Monday, September 13, 2004

A Stain on the Constitution

The Republican war on education in this country is finally starting to bear fruit. They've finally gotten a large pool of people who are so poorly educated on our Constitution that they'll happily tear it up just to enact the prejudices of a small cadre of insane busybodies.

A constitutional ammendment on gay marriage is a gross misuse of the ammendment system. The ammendment system is meant for two things. To extend, clarify and define the rights of citizens and to address technical issues within the Constitution. Not to limit the rights of citizens.

Don't believe me, then read the Ammendments, themselves. Overview of the United States Constitution and Ammendments

Of the 27 ammendments, only two ammendments have anything to do with limiting the rights of citizens. Those would be prohibition and the repeal of prohibition. The rest are ammendments that either extend rights to previously excluded groups (slaves, minorities, women etc.) or to clarify issues within the constitution (election rules, presidential term limits, presidential succession, income tax, etc.) So you can imagine my utter contempt for any group of people who would misuse the Constitution to cater to their particular brand of hatred.

That was the general scolding, now for the specific.

I find that most of the people that are against gay marriage haven't got the slightest clue about what marriage actually is. There are two types of marriage. The religious marriage, where two people form a "spiritual" partnership (for lack of a better term) and the LEGAL marriage, which does nothing more than dictate property rights. It's a legal partnership that is not substantially different from any other form of legal partnership. Anyone can perform a religious marriage, but you have to be licensed by the state to perform legal marriages. Every priest at every wedding you've ever attended has the power to form a legal marriage only because he threw down his schekles and got a license to do so.

So the main question is, why are people against two people forming a legal partnership on a personal level? I can understand a religous objection to holding a gay marriage at the local cathedral or what have you. But what possible difference does it make to you that two people who are as committed to each other as any heterosexual couple retain the right to inherit each other's property? Or to take advantage of benefits that they both paid taxes for and that any hetero couple can attain? What possible difference will it make in your lives?

So help me, if you say "Because the bible says so." or any version thereof, well I won't DO anything because this is a blog. But I would like to retort with the following:

Amendment I

Congress shall make no law respecting an establishment of religion, or prohibiting the free exercise thereof; or abridging the freedom of speech, or of the press; or the right of the people peaceably to assemble, and to petition the government for a redress of grievances.

So let's put on our thinking caps.
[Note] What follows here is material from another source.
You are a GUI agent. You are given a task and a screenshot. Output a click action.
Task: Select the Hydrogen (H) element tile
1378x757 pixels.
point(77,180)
Would you say making a law that conforms to a religious prohibition (especially the prohibition by any PARTICULAR religion) might just conflict with the first ammendment? It does. A constitutional ammendment that specifically denies rights to a particular group of people is anathema to the spirit of the document and a betrayal of all the people who have died to protect it.

Although I doubt that any fundie has made it this far, but for those diehards that did: No, I'm not gay. I'm a straight white male. But I'm also an American of good conscience. And any American of good conscience would never stay silent and allow the destruction of rights for other Americans. NEVER!